Palestinesi ed israeliani a confronto. Dagli accordi di Oslo alla “road map". La paura della pace.
- Autore: Giuseppe Romeo
- Editore: Rubettino Editore
- Pagine: 268
- Anno: 2003
Recensione
Prefazione di Sergio Romano.
Sono trascorsi quasi dieci anni dalla dichiarazione di principio del settembre 1993, fortemente voluta dal presidente Clinton e orientata a concretizzare le aspettative di Camp David.

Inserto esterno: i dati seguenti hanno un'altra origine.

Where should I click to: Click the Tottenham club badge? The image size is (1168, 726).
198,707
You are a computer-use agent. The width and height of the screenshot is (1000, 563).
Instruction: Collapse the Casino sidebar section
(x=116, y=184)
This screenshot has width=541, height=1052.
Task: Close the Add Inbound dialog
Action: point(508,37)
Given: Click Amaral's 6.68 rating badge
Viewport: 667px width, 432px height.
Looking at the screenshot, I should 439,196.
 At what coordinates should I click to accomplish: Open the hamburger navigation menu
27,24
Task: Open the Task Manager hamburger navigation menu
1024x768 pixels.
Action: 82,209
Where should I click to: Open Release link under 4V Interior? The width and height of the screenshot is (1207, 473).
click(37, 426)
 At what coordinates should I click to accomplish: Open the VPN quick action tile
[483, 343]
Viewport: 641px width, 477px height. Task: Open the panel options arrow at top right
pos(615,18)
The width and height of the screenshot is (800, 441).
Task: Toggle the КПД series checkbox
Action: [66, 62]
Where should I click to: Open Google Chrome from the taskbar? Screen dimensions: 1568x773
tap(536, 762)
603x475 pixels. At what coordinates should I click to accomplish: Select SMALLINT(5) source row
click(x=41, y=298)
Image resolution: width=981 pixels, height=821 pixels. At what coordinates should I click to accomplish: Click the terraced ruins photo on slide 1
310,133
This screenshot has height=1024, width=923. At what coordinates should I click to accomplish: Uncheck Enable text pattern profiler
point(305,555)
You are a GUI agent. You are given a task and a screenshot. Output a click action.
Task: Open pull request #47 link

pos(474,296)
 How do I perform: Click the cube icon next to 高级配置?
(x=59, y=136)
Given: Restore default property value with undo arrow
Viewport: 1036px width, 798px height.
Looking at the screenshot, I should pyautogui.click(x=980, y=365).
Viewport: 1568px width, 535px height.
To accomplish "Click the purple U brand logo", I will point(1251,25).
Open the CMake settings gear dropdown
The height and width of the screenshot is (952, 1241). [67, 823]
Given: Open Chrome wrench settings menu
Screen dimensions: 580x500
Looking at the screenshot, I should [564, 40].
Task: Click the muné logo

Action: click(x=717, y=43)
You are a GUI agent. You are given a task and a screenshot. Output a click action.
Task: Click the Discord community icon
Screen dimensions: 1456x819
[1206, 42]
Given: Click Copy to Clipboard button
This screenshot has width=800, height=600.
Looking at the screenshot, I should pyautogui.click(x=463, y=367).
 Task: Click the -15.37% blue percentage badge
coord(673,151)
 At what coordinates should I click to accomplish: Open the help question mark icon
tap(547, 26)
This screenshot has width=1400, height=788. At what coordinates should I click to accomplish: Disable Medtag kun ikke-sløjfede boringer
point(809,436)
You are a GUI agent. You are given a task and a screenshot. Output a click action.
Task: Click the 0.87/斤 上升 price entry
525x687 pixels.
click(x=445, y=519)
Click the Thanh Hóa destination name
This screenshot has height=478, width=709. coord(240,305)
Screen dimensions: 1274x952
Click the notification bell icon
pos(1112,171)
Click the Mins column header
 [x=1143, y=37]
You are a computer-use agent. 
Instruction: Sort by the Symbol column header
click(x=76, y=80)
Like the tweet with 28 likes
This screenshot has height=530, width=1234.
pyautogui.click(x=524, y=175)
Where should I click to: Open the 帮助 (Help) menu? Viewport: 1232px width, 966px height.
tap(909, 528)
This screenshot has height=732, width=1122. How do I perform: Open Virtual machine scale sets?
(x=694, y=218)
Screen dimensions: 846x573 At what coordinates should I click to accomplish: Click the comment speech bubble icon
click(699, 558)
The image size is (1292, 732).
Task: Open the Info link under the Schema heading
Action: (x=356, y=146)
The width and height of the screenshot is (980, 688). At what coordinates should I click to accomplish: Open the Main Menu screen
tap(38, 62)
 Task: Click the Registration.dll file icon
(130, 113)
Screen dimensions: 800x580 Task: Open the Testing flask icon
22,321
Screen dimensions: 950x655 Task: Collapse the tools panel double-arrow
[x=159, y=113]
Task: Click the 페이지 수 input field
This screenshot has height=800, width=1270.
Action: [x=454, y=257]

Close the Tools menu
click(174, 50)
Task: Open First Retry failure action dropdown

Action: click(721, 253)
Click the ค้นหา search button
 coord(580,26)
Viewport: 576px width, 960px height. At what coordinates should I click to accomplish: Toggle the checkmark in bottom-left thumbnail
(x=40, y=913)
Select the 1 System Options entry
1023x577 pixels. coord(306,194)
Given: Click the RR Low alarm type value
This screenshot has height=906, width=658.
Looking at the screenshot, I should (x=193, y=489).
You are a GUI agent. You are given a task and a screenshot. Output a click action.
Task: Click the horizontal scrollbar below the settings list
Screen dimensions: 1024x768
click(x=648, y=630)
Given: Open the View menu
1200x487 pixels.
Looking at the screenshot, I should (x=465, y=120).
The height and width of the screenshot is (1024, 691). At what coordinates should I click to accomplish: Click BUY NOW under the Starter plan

Ciononostante, la possibilità che si possa raggiungere in Medio Oriente una soluzione diventa una priorità di pace per la regione mediterranea e per gli equilibri interni delle stesse comunità occidentali. La forza della disperazione e la rabbia degli esclusi palestinesi rappresentano il prezzo del dolore dovuto all’esistenza di Israele. Il conflitto perenne fra la fine della diaspora ebraica con l’inizio della nakba (catastrofe) palestinese sembrano essere le uniche costanti, le uniche certezze, quasi una traslazione della tragedia della shoah dagli uni agli altri. Un destino paradossalmente comune per palestinesi e israeliani che si gioca nella capacità di Bush-jr, e della sua diplomazia, di presentare, con azioni politiche dirette, i risultati dell’ultima guerra del Golfo come un’ opportunità per il mondo arabo coinvolgendolo nel riassetto regionale. Un coinvolgimento che diventa necessario. Un rischio da correre, oggi, per evitare l’epilogo di una guerra infinita. Un tentativo per stabilizzare l’area attraverso una via araba ed islamica alla democrazia quale debito occidentale ancora non pagato con la storia. Quel debito che trasformerebbe gli amici arabi di oggi, pochi in verità, nei nuovi nemici arabi dell’Occidente di domani.
Un debito che noi europei non potremmo permetterci. Un rischio da default culturale che polverizzerebbe le conquiste democratiche della nostra civiltà. Un rischio che si gioca a Baghdad ma che passa per Tel Aviv e Gerusalemme. Un rischio di cui Israele sarebbe comunque il primo a farne le spese, qualunque sarà il timing seguito nel procedere sulla strada indicata dalla (…ennesima) road map.